Who just yelled "Get out of here?"
I will not. I'm serious. If you haven't started playing with the General Hospital data set yet you should have, and when you do you will see there are lots and lots of hospitals.
One of the other things that I love seeing when I load data is the word OPTIMIZED. It's kind of like Qlik's version of a gold star or happy face on your homework. It tells you that you did something awesome. What it means is that it was able to just ingest the data from your QVD file in the fastest possible manner. Not that big of a deal with the 124 hospitals, but when you start thinking about your hundreds of millions of rows seeing OPTIMIZED is really important.
So here is a real world situation with real world data, we don't want all of the hospitals to be loaded we only want a few of them to be loaded for some reason. First instinct would be to change the LOAD command and add a WHERE CLAUSE:
Where Match([Hospital Name], 'All Saints Hospital', 'General Hospital', 'Bucks County Hospital') > 0;
It works for sure but the problem is those WHERE clauses that we add cause Qlik to NOT be able to read the data in an OPTIMIZED fashion.
But the great news is that is where the INLINE statement can help if you know how to take advantage of it. In the image below you can see that I've simply created an INLINE list of the hospital names that we want to load and instead of using a WHERE clause with conditions I am using the EXISTS syntax to say "only load records if the Hospital Name already exists in memory." Notice that Qlik then gives me the gold star again (OPTIMIZED) in the load. I get just the data I want, but it loads super fast.
But that's not the only benefit of using INLINE. Before I share the other benefit you need to think about how Qlik manages data. You know that whole "Columnar Data Store" thing. Each column is actually it's own in-memory table. When I use the INLINE command it has built the table for the [Hospital Name] field. Here is the sneaky, awesome, cool part ... it not only exists it is SORTED in the way I load the data for it. I intentionally added the values via the INLINE in the SORT ORDER that I wish to see the data.
Come on you gotta love that. Stop just using INLINE for just old fashioned loading of quick data and start letting it:
Have you tried to benchmark the OPTIMIZED and NON OPTIMIZED records in for this Data set ?
I always wonder how much we can earn in term of reloading time % ..
What a GREAT question. I absolutely have.

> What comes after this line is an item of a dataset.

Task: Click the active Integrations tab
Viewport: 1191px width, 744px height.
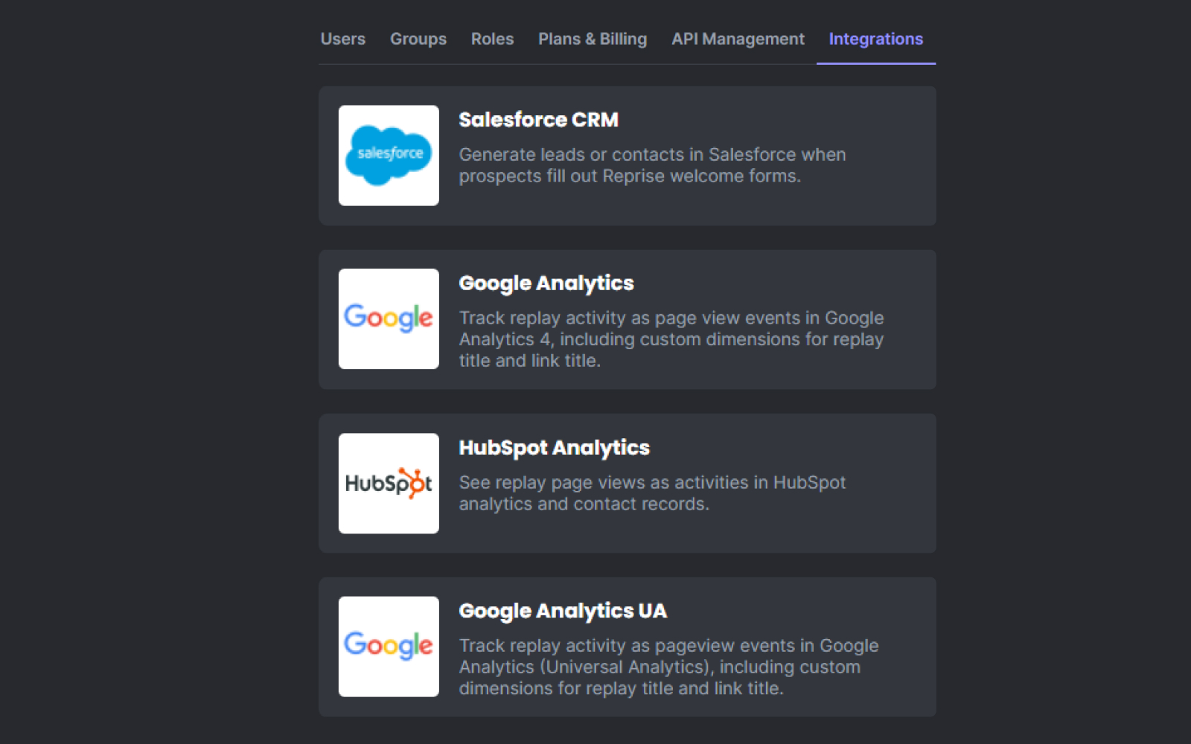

The base data for the General Hospital data set includes a small, more manageable and downloadable, subset of a much larger set of Quality Measure Data. By large I mean 62.5 million records. If I load the entire data set from a QVD it takes just 33 seconds.
If I change the load script to just load data for System 1 using a WHERE clause it takes 37 seconds instead.

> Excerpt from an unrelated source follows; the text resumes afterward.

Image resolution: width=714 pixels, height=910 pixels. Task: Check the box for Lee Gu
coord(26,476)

I hear ya, I hear ya. 37 seconds isn't that big of a deal compared to 33 seconds.
But understand that part of the time in the load script to display the time also includes the time to save the application file. Saving 11 million records in the application is much faster than saving 62.5 million records. So now let's compare the time for that WHERE clause to a WHERE EXISTS clause ...
Only 16 seconds. Half the time when doing an OPTIMIZED LOAD using the WHERE EXISTS made possible by the INLINE statement.
I should also point out a neat system variable you may not have seen before CreateSearchIndexOnReload which lets me tell Qlik not to bother building an index for fields so that I don't have to wait so that I can just measure performance of the OPTIMIZED or non optimized loads.
Selectively loading data from a record set that contains 62.5 MILLION records in 16 seconds.That's HOT!!!!!